Nearly all of the cable laying work on land has already been completed. The cable was laid in metre-deep trenches and covered with concrete slabs in order to increase its security. In areas that are more difficult to access – under roads and railways – the cable was pulled through pipes.
During four months of the calmer season in the Baltic Sea, all of the planned 250 kilometres of submarine cable were laid. Two ships are currently carrying out flushing in works at the sea for the cable protection at a depth of approximately one metre. The final 150 kilometres of the submarine link will be laid in summer of next year. Work is planned to begin in April 2015.
The electric transmission line from Klaipėda to Telšiai, which is necessary to exploit the opportunities provided by the NordBalt link, is also expected to begin operation in the beginning of October. Construction work has been completed, and the line has already been evaluated by a technical committee. The 89-kilometre overhead line, which extends through the regions of Klaipėda, Plungė and Telšiai, is the first to be erected since the restoration of Lithuania’s independence.
Alongside the Klaipėda transformer substation that is being reconstructed in the village of Kiškėnai, the high voltage direct current (HVDC) converter building is also under rapid construction. Upon completion of preparatory works, metal columns have begun to be installed and the monolithic part of the building is being equipped. The HVDC converter will be one of the link’s most important elements – it will ensure conversion of electricity from alternating current to direct current.
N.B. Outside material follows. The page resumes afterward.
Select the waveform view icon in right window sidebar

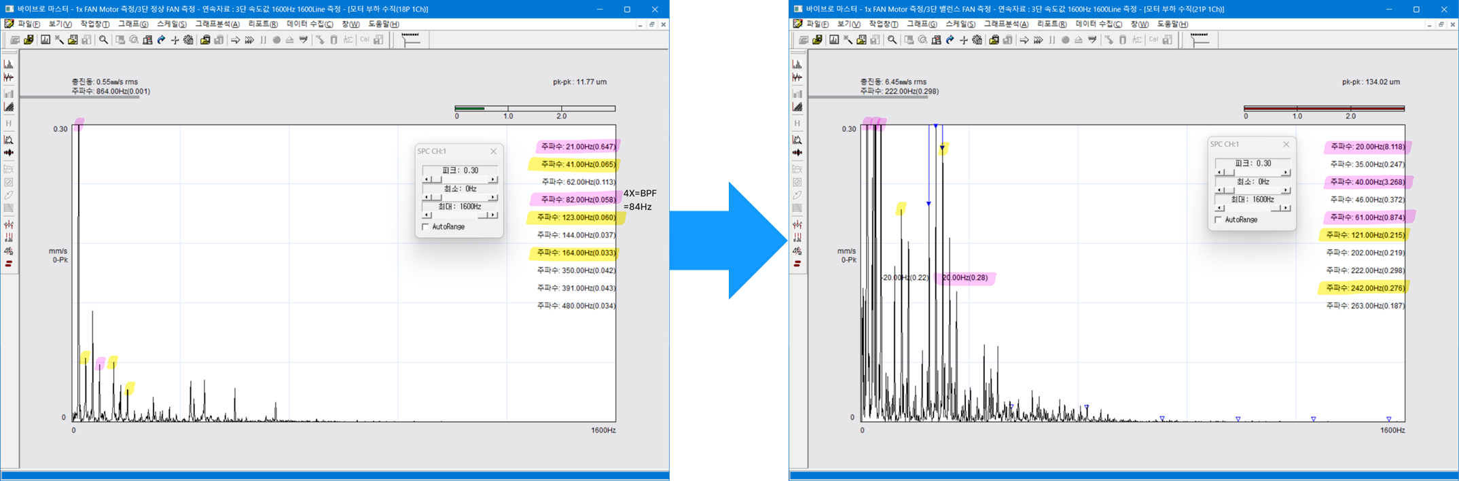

The unique technological installation near Kiškėnai will take up nearly as much space as a football stadium, and it will be as tall as a 7-8 story building at its highest part. The same kind of installation is being erected in Sweden next to the Nybro substation, where the cable will be connected to the Swedish power system.
The NordBalt link consists of two direct current power cables and a fibre optic cable for controlling the link. This link with Sweden will ensure electricity exchange between Lithuania and the Nordic countries and will become an alternative source of export and import. With a capacity of 700 MW, the NordBalt link will begin to transmit electricity at the end of 2015. Preliminary calculations set the value of the power link at LTL 1.9 billion; Lithuania and Sweden are financing 34 per cent of this amount each, while the remainder of the project cost is being funded by the European Union.